(Records for the exercise)

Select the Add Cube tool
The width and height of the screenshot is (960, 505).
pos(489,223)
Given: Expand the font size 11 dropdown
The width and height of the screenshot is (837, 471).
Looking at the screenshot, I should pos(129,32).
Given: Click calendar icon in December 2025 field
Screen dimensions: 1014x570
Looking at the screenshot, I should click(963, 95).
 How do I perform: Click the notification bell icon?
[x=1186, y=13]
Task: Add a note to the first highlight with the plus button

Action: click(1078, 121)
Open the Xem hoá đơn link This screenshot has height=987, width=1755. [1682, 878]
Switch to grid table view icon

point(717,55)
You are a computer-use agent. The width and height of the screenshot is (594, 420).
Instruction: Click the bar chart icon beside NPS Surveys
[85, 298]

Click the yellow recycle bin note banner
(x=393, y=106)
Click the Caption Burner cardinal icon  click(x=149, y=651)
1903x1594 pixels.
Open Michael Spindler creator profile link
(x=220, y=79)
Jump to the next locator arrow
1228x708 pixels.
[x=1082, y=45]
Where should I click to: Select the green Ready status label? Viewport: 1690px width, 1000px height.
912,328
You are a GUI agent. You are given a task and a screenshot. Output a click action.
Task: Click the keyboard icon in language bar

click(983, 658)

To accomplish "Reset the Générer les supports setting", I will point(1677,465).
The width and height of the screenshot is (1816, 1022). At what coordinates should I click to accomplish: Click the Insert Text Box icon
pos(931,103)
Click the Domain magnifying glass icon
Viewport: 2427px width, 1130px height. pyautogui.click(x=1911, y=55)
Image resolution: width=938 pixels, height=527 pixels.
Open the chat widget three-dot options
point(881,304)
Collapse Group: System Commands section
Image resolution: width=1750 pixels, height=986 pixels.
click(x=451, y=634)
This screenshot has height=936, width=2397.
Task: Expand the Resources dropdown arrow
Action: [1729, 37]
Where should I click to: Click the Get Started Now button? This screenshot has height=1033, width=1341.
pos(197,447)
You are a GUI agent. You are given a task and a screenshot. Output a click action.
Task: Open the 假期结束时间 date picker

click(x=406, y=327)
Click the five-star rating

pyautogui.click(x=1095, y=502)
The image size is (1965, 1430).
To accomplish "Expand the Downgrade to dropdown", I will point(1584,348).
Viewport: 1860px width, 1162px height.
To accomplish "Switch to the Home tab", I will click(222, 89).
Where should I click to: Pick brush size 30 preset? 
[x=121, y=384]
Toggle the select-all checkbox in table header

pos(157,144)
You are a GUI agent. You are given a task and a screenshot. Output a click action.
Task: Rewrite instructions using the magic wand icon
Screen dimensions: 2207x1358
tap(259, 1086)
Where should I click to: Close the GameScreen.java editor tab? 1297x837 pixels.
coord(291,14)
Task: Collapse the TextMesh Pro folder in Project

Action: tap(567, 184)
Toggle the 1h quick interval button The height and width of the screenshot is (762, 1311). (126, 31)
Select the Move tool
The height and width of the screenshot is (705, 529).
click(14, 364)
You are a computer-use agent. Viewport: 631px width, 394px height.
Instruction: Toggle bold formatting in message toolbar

(End Records for the exercise)

> What you need to do:
For this exercise, please output exactly the lines above starting at the line with "Task: Add a" and ending at the line with "1903x1594 pixels.", ends included.

> Exercise solution:
Task: Add a note to the first highlight with the plus button

Action: click(1078, 121)
Open the Xem hoá đơn link This screenshot has height=987, width=1755. [1682, 878]
Switch to grid table view icon

point(717,55)
You are a computer-use agent. The width and height of the screenshot is (594, 420).
Instruction: Click the bar chart icon beside NPS Surveys
[85, 298]

Click the yellow recycle bin note banner
(x=393, y=106)
Click the Caption Burner cardinal icon  click(x=149, y=651)
1903x1594 pixels.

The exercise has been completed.